## PROMPT
Read through the material below and find each line that has the word "from"; copy it.

## MATERIAL FOR THE TASK
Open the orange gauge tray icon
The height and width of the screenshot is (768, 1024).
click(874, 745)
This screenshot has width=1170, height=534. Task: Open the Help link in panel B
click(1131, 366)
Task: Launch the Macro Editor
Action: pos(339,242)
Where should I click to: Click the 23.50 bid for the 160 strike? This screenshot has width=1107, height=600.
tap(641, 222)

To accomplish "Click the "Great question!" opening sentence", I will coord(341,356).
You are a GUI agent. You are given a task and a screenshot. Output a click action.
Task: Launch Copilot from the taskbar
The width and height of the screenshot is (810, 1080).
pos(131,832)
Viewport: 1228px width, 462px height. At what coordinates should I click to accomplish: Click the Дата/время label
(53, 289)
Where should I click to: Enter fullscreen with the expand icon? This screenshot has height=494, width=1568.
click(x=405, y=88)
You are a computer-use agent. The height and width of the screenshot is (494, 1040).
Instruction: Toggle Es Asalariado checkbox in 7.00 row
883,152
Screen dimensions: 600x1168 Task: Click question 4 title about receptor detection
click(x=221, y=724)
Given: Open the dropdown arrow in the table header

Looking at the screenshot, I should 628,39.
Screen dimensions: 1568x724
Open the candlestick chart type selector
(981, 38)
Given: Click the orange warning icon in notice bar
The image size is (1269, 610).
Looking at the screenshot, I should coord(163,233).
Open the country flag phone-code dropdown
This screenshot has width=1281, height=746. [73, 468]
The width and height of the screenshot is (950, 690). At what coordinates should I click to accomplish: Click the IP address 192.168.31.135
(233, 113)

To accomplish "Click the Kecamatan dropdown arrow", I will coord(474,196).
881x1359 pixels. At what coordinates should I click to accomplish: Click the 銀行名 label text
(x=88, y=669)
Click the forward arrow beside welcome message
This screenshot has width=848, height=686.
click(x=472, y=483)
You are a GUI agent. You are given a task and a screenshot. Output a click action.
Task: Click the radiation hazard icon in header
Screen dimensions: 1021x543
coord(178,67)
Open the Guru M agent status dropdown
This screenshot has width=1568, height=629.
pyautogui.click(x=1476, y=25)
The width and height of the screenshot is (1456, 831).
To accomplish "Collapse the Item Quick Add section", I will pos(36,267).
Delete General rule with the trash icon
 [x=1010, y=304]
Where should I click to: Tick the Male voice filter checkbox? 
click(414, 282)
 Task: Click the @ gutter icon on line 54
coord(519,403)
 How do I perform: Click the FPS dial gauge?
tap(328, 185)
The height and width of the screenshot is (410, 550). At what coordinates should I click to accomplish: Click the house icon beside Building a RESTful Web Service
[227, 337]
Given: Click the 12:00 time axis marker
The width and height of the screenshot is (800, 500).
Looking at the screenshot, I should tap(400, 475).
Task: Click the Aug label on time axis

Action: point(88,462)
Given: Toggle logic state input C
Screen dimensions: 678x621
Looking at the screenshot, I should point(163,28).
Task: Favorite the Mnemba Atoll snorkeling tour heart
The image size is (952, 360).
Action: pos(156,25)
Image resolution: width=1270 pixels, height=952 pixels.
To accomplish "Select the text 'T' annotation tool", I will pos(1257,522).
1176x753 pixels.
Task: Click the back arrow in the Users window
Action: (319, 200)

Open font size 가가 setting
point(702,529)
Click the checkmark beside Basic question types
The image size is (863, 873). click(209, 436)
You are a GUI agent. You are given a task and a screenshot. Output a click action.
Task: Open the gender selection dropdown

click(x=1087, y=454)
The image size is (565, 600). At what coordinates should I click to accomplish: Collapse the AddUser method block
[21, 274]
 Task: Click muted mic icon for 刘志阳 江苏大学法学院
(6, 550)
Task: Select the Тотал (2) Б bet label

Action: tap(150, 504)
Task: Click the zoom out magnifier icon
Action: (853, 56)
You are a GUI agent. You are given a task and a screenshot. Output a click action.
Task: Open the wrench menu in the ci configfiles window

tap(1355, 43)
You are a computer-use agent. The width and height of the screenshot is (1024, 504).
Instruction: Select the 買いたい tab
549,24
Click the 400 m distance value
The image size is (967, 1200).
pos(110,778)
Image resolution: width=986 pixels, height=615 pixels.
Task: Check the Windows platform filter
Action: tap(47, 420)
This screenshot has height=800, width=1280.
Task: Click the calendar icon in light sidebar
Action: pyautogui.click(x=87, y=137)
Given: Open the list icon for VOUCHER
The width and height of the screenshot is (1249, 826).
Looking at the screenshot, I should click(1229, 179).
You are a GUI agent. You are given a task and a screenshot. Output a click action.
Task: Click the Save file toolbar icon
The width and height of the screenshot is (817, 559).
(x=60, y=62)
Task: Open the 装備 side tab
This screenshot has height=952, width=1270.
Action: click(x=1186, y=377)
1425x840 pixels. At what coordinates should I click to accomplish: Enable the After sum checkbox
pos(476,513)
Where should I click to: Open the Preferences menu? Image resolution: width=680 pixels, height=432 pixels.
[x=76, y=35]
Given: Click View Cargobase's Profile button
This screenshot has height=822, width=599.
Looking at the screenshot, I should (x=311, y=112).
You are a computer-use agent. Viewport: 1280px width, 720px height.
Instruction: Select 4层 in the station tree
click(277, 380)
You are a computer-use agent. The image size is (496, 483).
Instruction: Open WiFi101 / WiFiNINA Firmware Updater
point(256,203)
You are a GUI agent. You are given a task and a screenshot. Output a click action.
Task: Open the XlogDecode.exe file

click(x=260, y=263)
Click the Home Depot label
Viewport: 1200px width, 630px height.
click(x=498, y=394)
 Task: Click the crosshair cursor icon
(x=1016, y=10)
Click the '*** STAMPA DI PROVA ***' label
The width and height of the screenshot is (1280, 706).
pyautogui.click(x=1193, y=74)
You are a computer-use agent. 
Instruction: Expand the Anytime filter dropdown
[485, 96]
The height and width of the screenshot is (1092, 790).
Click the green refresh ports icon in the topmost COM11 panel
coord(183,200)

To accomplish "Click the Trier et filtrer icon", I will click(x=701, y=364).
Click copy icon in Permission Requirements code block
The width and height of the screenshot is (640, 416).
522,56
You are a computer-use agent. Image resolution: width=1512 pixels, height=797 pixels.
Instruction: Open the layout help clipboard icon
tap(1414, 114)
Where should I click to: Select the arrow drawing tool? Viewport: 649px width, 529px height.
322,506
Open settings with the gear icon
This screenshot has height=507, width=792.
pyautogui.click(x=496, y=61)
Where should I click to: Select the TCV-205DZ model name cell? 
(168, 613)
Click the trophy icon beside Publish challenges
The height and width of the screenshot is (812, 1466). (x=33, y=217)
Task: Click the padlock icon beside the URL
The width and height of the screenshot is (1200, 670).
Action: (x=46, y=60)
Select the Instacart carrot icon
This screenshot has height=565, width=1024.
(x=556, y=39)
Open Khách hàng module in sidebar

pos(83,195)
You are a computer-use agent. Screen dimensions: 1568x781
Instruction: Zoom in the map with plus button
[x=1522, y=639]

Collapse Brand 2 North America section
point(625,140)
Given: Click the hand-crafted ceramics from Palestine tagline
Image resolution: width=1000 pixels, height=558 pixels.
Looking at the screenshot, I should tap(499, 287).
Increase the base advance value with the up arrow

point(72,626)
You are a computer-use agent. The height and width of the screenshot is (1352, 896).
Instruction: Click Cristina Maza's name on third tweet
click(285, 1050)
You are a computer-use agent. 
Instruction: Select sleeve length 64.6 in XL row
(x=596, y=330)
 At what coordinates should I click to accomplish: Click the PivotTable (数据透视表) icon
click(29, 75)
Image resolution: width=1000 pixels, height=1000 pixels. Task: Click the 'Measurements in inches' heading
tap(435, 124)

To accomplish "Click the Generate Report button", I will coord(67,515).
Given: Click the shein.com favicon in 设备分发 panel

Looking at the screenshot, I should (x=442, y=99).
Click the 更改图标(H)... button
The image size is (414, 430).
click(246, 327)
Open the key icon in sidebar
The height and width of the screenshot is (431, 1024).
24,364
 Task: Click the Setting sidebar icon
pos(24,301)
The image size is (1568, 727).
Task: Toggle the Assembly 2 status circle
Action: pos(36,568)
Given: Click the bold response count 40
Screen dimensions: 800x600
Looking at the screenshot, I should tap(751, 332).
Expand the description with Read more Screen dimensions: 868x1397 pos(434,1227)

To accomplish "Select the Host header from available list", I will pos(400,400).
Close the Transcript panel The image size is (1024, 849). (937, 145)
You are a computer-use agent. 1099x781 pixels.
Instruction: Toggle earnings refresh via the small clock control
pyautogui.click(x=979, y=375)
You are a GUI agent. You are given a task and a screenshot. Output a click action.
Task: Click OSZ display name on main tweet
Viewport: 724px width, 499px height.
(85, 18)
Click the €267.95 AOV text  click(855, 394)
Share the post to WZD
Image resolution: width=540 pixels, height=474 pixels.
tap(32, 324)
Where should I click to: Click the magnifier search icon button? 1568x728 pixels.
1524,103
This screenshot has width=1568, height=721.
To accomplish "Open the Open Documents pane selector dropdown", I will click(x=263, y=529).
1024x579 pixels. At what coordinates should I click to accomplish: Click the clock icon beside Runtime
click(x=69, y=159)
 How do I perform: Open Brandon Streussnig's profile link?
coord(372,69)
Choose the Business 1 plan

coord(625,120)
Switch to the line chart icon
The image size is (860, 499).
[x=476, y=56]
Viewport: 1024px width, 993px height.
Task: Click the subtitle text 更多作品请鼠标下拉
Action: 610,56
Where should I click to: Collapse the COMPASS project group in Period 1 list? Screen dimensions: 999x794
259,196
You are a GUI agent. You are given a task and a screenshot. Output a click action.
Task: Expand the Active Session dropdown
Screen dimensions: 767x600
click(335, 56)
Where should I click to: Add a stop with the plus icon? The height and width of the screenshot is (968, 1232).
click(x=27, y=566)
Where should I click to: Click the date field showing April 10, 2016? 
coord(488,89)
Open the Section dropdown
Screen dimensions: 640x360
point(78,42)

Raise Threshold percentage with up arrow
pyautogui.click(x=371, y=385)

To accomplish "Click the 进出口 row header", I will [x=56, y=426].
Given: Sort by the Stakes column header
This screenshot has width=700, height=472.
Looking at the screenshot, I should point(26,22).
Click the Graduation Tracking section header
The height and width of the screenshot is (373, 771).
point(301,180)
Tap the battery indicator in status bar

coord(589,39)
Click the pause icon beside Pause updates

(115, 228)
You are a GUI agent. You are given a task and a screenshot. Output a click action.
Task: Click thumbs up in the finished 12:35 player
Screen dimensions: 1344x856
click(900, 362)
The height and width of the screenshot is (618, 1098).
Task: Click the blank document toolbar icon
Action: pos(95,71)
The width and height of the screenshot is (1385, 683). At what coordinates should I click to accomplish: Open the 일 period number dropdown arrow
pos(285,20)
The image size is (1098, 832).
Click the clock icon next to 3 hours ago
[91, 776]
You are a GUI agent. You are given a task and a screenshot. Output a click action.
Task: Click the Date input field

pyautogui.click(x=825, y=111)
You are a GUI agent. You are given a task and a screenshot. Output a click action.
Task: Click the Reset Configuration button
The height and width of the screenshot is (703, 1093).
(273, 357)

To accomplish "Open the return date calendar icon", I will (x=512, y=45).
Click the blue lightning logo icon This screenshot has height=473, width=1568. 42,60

## EXERCISE SOLUTION
Task: Launch Copilot from the taskbar
Given: Click the hand-crafted ceramics from Palestine tagline
To accomplish "Select the Host header from available list", I will pos(400,400).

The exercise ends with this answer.